EXERCISE DESCRIPTION: Format the lines below as a JSON list of strings, with one string per line and blank lines omitted.

Entries taken from a collection:
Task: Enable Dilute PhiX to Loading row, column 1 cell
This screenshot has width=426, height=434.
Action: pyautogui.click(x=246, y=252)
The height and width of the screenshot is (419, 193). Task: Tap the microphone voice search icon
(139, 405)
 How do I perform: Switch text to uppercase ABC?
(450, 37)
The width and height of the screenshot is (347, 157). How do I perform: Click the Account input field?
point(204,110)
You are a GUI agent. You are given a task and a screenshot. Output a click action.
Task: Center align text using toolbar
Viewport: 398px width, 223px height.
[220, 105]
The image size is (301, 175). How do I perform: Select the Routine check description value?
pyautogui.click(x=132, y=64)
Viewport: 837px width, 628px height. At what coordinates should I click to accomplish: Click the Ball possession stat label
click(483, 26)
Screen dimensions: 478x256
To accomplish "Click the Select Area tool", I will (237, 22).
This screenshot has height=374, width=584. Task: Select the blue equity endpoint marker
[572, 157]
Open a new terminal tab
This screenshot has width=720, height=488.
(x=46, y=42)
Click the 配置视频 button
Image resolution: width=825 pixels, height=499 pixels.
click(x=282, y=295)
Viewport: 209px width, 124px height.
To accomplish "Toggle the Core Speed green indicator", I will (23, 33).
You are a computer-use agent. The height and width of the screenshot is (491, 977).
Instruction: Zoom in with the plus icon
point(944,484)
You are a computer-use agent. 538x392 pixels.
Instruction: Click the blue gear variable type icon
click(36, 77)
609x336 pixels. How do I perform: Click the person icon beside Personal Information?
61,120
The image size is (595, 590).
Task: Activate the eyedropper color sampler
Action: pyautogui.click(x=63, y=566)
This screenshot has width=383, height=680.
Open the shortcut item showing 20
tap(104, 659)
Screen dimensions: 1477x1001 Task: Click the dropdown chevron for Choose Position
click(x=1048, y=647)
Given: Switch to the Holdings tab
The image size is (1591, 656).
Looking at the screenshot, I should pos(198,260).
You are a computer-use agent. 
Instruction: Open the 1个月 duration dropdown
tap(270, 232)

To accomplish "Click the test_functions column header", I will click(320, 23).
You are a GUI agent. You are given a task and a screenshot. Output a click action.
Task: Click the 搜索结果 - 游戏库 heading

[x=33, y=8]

WRITTEN ANSWER:
[
  "Task: Enable Dilute PhiX to Loading row, column 1 cell",
  "This screenshot has width=426, height=434.",
  "Action: pyautogui.click(x=246, y=252)",
  "The height and width of the screenshot is (419, 193). Task: Tap the microphone voice search icon",
  "(139, 405)",
  " How do I perform: Switch text to uppercase ABC?",
  "(450, 37)",
  "The width and height of the screenshot is (347, 157). How do I perform: Click the Account input field?",
  "point(204,110)",
  "You are a GUI agent. You are given a task and a screenshot. Output a click action.",
  "Task: Center align text using toolbar",
  "Viewport: 398px width, 223px height.",
  "[220, 105]",
  "The image size is (301, 175). How do I perform: Select the Routine check description value?",
  "pyautogui.click(x=132, y=64)",
  "Viewport: 837px width, 628px height. At what coordinates should I click to accomplish: Click the Ball possession stat label",
  "click(483, 26)",
  "Screen dimensions: 478x256",
  "To accomplish \"Click the Select Area tool\", I will (237, 22).",
  "This screenshot has height=374, width=584. Task: Select the blue equity endpoint marker",
  "[572, 157]",
  "Open a new terminal tab",
  "This screenshot has width=720, height=488.",
  "(x=46, y=42)",
  "Click the 配置视频 button",
  "Image resolution: width=825 pixels, height=499 pixels.",
  "click(x=282, y=295)",
  "Viewport: 209px width, 124px height.",
  "To accomplish \"Toggle the Core Speed green indicator\", I will (23, 33).",
  "You are a computer-use agent. The height and width of the screenshot is (491, 977).",
  "Instruction: Zoom in with the plus icon",
  "point(944,484)",
  "You are a computer-use agent. 538x392 pixels.",
  "Instruction: Click the blue gear variable type icon",
  "click(36, 77)",
  "609x336 pixels. How do I perform: Click the person icon beside Personal Information?",
  "61,120",
  "The image size is (595, 590).",
  "Task: Activate the eyedropper color sampler",
  "Action: pyautogui.click(x=63, y=566)",
  "This screenshot has width=383, height=680.",
  "Open the shortcut item showing 20",
  "tap(104, 659)",
  "Screen dimensions: 1477x1001 Task: Click the dropdown chevron for Choose Position",
  "click(x=1048, y=647)",
  "Given: Switch to the Holdings tab",
  "The image size is (1591, 656).",
  "Looking at the screenshot, I should pos(198,260).",
  "You are a computer-use agent. ",
  "Instruction: Open the 1个月 duration dropdown",
  "tap(270, 232)",
  "To accomplish \"Click the test_functions column header\", I will click(320, 23).",
  "You are a GUI agent. You are given a task and a screenshot. Output a click action.",
  "Task: Click the 搜索结果 - 游戏库 heading",
  "[x=33, y=8]"
]